- Location: Tudor and Cashel, Hastings County
- Coordinates: 44°56′47″N 77°29′11″W﻿ / ﻿44.94639°N 77.48639°W
- Primary inflows: Partridge Creek from unnamed lake
- Primary outflows: Partridge Creek towards Grimsthorpe Lake
- Basin countries: Canada
- Max. length: 1.4 km (0.87 mi)
- Max. width: 0.9 km (0.56 mi)
- Surface elevation: 364 m (1,194 ft)

= Upper Partridge Lake (Ontario) =

Lake in Ontario, Canada

Upper Partridge Lake is a fresh water lake in the Lake Ontario drainage basin in the Cashel portion of the township of Tudor and Cashel, Hastings County, Ontario, Canada.

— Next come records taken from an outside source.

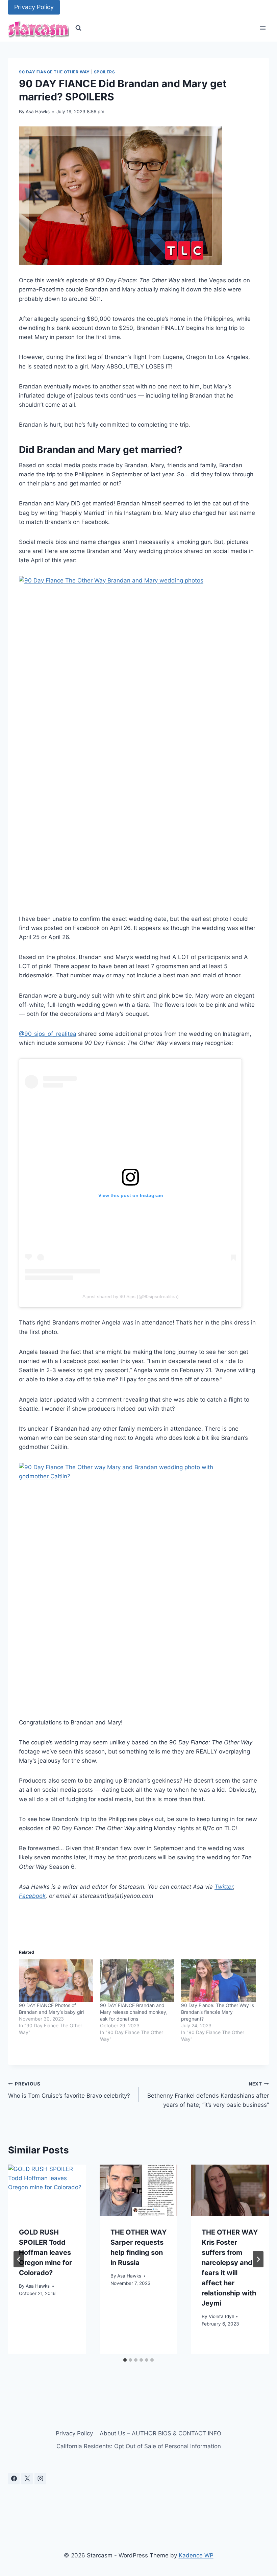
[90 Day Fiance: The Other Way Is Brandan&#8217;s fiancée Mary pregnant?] (218, 1980)
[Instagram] (40, 2478)
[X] (27, 2478)
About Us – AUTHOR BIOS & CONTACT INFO (160, 2433)
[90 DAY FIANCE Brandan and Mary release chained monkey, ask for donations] (137, 1980)
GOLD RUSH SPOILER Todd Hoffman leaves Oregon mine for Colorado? (45, 2252)
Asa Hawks (38, 111)
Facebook (32, 1895)
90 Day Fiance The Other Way (54, 71)
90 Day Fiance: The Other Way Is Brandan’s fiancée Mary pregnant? (217, 2012)
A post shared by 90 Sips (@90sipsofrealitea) (130, 1296)
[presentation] (47, 2191)
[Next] (258, 2259)
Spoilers (104, 71)
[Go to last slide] (19, 2259)
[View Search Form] (78, 28)
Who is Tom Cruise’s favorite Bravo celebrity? (69, 2090)
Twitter (224, 1886)
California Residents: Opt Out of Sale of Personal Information (138, 2446)
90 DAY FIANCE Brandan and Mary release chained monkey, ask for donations (134, 2012)
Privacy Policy (34, 6)
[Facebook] (14, 2478)
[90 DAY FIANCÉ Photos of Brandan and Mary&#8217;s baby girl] (56, 1980)
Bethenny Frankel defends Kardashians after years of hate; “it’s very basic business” (208, 2094)
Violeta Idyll (221, 2316)
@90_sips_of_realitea (47, 1033)
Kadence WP (196, 2555)
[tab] (125, 2360)
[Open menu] (262, 28)
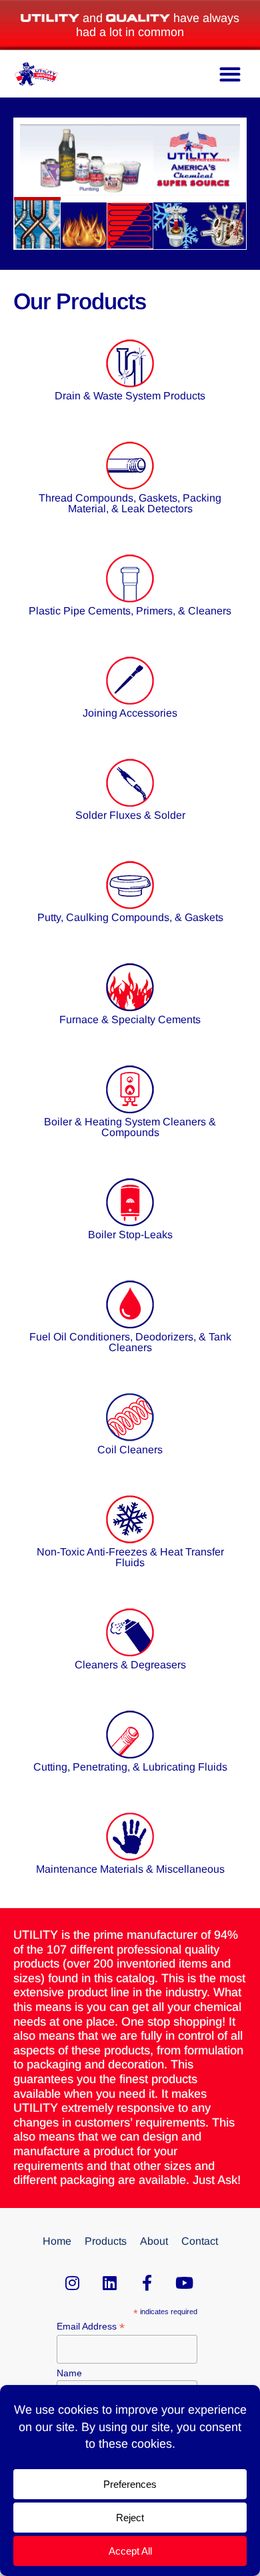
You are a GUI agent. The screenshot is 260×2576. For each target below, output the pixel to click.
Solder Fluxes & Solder (130, 815)
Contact (199, 2241)
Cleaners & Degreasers (130, 1664)
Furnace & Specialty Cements (130, 1019)
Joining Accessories (130, 713)
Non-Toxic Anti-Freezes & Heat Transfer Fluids (130, 1557)
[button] (230, 74)
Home (57, 2241)
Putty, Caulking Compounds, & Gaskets (130, 917)
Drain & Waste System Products (130, 395)
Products (106, 2241)
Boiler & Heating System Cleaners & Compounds (130, 1127)
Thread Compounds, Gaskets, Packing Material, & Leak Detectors (130, 503)
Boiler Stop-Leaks (130, 1234)
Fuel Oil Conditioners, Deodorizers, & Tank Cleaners (130, 1342)
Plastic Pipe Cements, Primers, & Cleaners (130, 610)
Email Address (91, 2326)
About (154, 2241)
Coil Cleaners (130, 1449)
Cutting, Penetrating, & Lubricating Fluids (130, 1767)
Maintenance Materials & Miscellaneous (130, 1869)
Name (69, 2373)
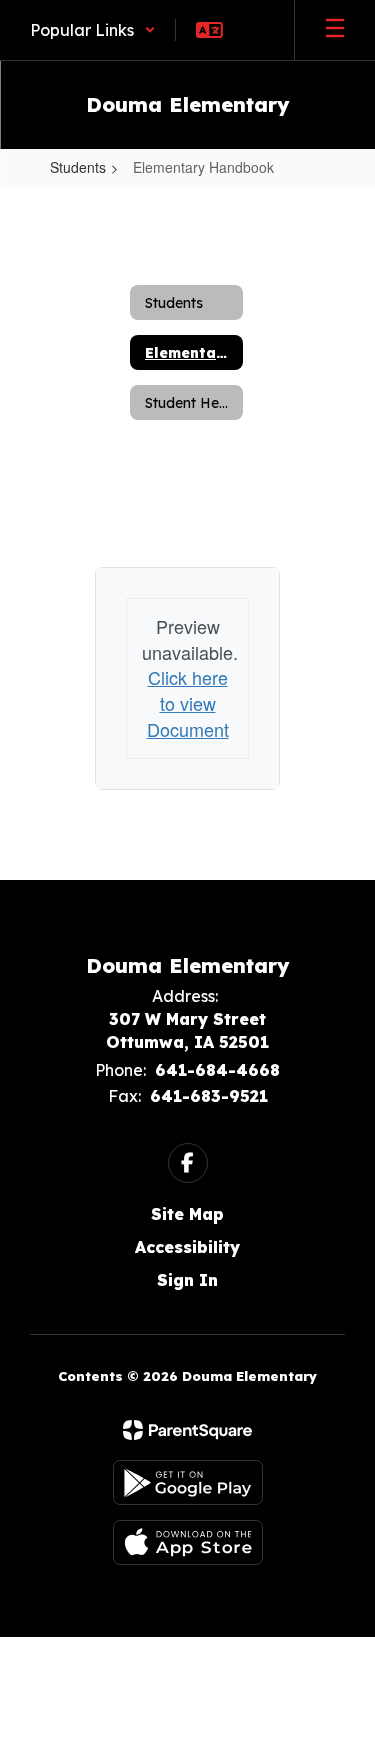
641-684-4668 (217, 1070)
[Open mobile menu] (335, 30)
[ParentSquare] (187, 1430)
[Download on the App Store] (188, 1542)
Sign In (187, 1280)
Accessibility (187, 1247)
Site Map (187, 1214)
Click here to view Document (188, 702)
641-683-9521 (209, 1096)
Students (78, 167)
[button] (93, 30)
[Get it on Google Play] (188, 1482)
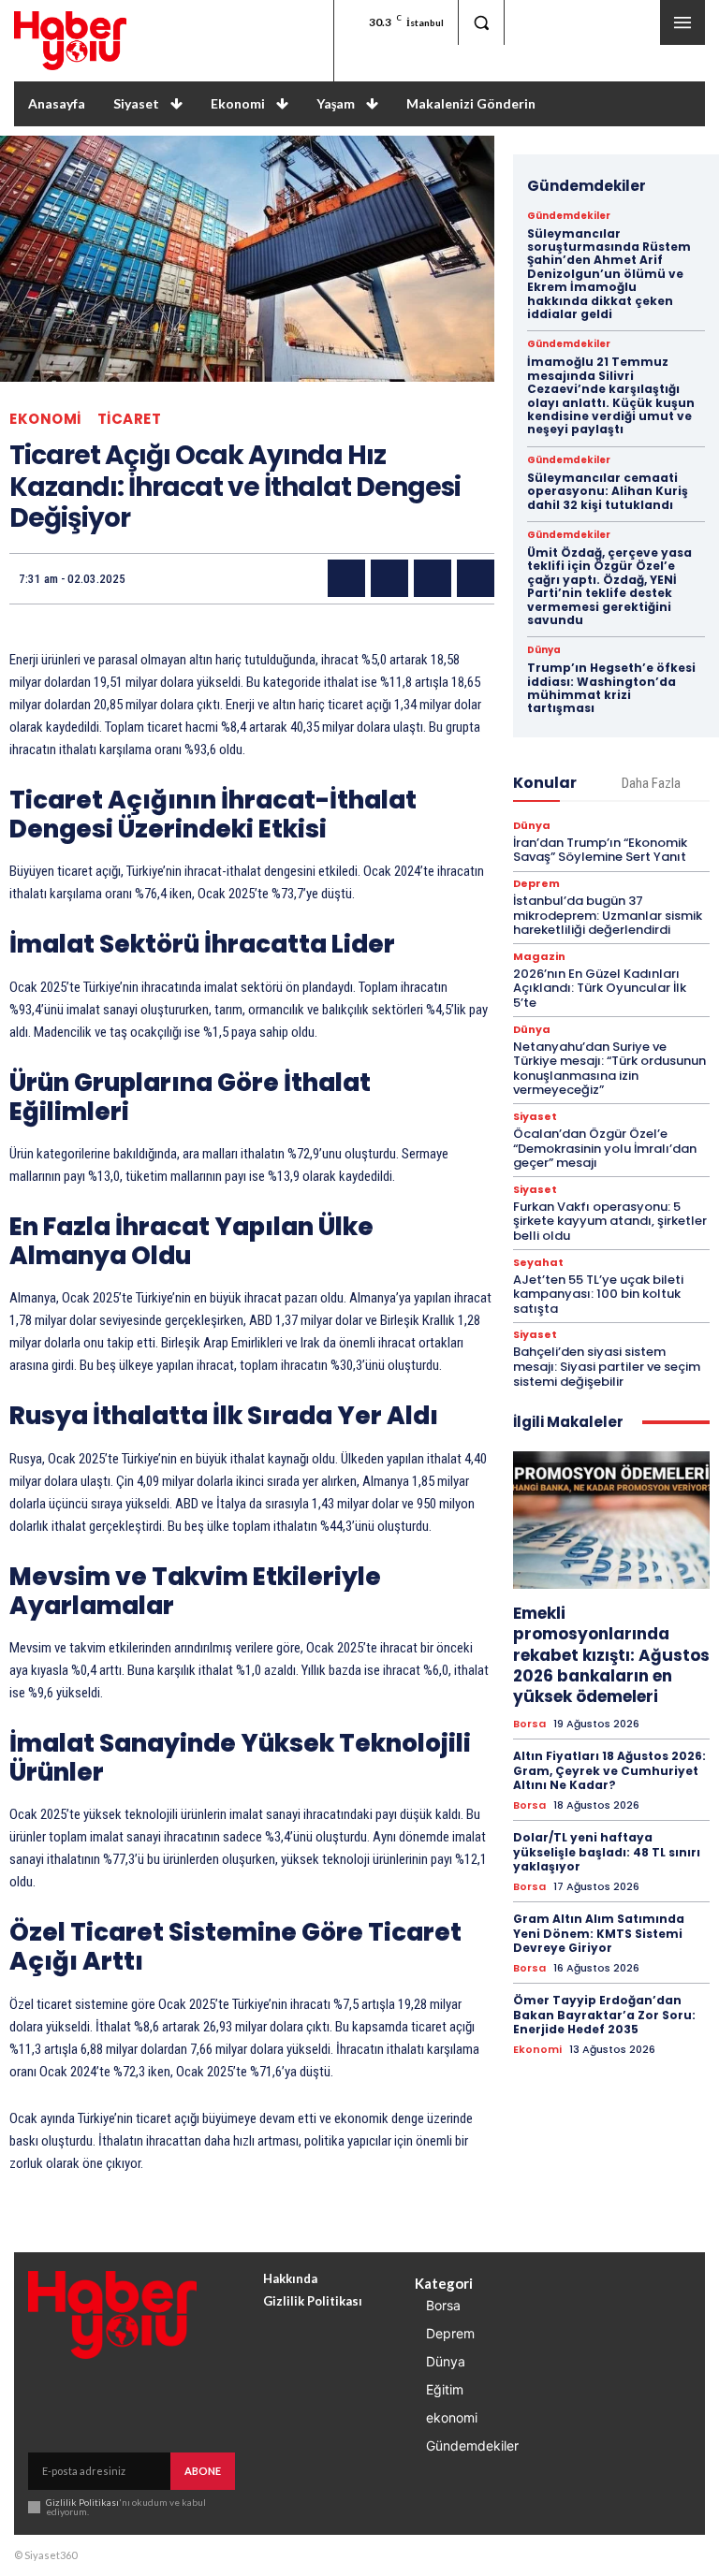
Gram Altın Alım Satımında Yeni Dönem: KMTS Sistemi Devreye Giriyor (598, 1933)
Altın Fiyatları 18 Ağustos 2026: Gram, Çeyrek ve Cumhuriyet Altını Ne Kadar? (609, 1770)
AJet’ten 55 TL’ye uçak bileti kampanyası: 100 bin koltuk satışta (598, 1294)
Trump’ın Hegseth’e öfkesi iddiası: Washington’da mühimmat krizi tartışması (611, 688)
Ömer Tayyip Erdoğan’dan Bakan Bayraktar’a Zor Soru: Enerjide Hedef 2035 (604, 2014)
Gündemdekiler (568, 216)
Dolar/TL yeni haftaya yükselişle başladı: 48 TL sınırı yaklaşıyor (606, 1851)
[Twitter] (634, 22)
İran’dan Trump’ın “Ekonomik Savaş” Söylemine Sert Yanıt (600, 850)
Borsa (529, 1724)
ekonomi (45, 419)
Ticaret (129, 419)
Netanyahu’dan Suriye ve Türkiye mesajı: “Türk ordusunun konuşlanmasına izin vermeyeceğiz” (609, 1068)
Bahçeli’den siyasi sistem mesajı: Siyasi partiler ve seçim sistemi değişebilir (606, 1366)
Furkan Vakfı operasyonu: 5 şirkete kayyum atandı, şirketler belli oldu (610, 1221)
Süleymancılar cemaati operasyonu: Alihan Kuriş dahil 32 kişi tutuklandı (607, 491)
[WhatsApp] (432, 578)
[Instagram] (582, 22)
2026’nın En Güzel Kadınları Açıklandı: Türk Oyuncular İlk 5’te (599, 988)
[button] (481, 22)
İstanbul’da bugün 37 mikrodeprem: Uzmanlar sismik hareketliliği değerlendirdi (607, 915)
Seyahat (538, 1263)
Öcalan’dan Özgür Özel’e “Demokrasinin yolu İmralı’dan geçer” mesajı (605, 1148)
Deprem (536, 884)
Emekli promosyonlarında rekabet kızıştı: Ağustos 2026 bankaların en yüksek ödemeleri (611, 1654)
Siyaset (535, 1117)
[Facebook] (530, 22)
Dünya (544, 650)
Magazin (539, 957)
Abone (202, 2471)
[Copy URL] (475, 578)
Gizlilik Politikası (82, 2502)
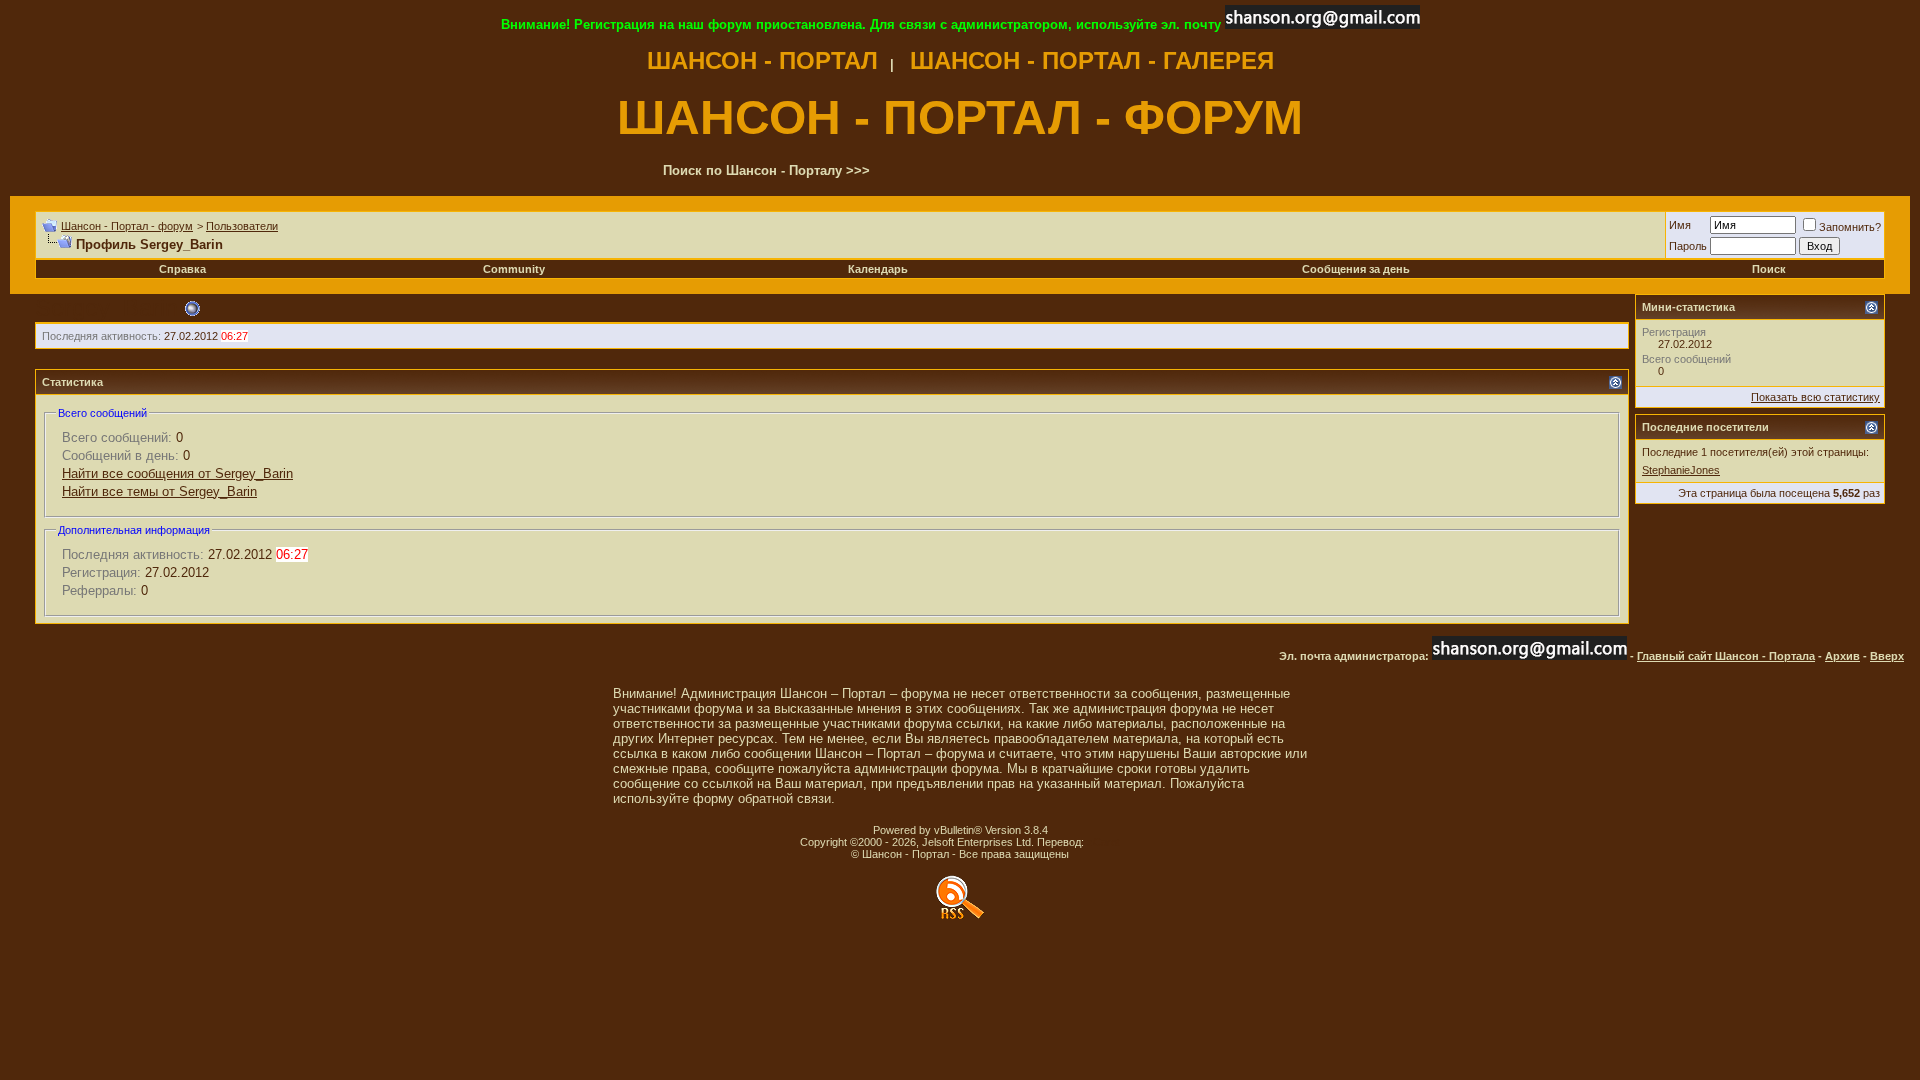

It is about 3.7 km southwest of the community of McCrae and just south of Weslemkoon Lake Road that leads to that community.

==Hydrology==
Upper Partridge Lake is about 1.4 km long and 0.9 km wide and lies at an elevation of 364 m. The primary inflow is Partridge Creek from an unnamed lake at the north. The primary outflow is also Partridge Creek, south towards Grimsthorpe Lake, which eventually flows via the Skootamatta River and Moira River to the Bay of Quinte on Lake Ontario.